* **WORK INSTRUCTION**: Your job is to print, exactly, the lines in the data below from the line with "Task: Sort files by the 更新日期 column header" through the line with "Click the 清除条件 button", both included, and to omit any picture.

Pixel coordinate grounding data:
_ _ _ _ _ _ _

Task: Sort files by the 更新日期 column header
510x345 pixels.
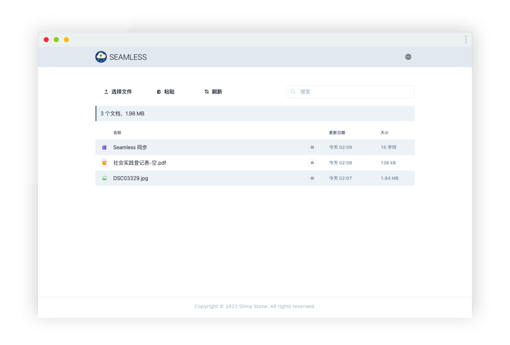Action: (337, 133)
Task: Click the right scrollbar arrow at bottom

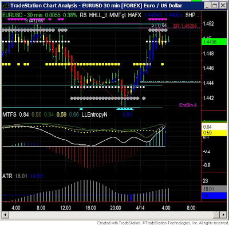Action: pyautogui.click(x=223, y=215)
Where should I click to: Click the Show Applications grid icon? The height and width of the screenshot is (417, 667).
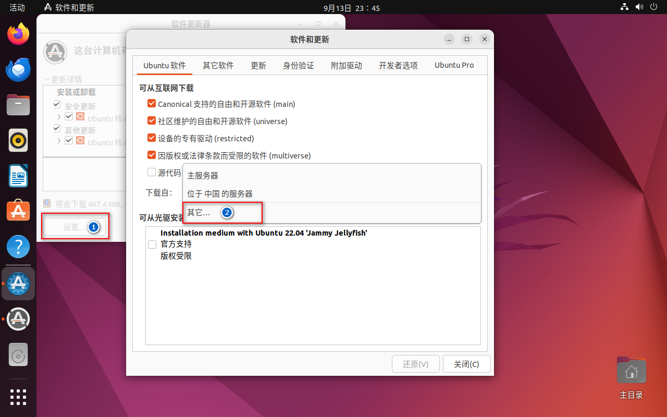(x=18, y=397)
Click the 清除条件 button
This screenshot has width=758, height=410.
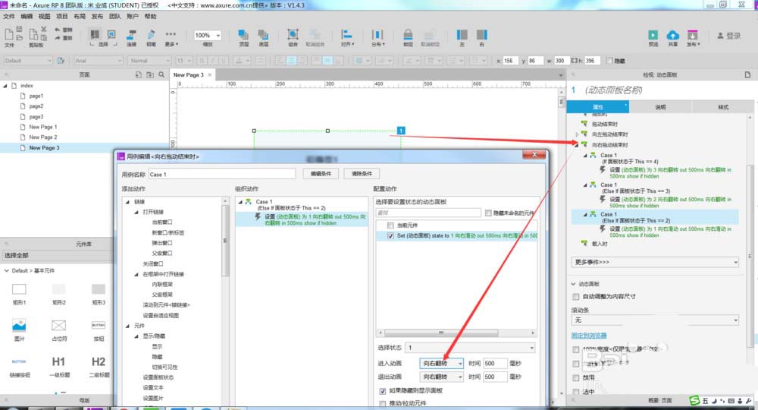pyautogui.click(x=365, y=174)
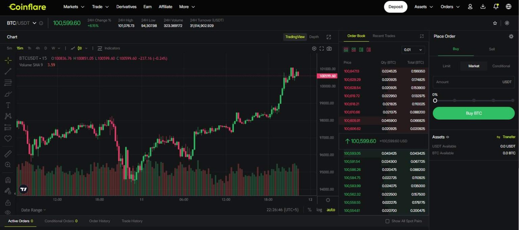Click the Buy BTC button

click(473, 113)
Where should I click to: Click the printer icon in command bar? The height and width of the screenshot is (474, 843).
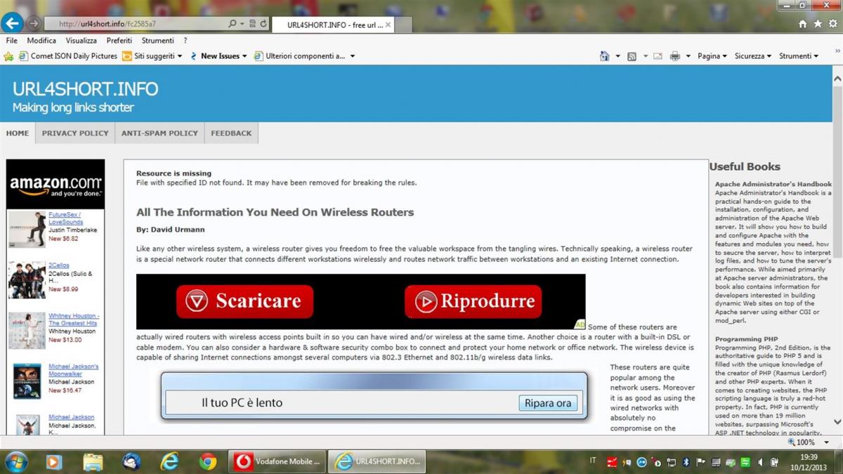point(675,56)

_ _ _ _ _ _ _

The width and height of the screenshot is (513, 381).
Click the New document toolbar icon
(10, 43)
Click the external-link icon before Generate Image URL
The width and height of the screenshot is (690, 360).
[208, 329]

_ _ _ _ _ _ _

* **RESULT FOR THIS TASK**:
Task: Sort files by the 更新日期 column header
510x345 pixels.
Action: (337, 133)
Task: Click the right scrollbar arrow at bottom

Action: pyautogui.click(x=223, y=215)
Where should I click to: Click the Show Applications grid icon? The height and width of the screenshot is (417, 667).
(x=18, y=397)
Click the 清除条件 button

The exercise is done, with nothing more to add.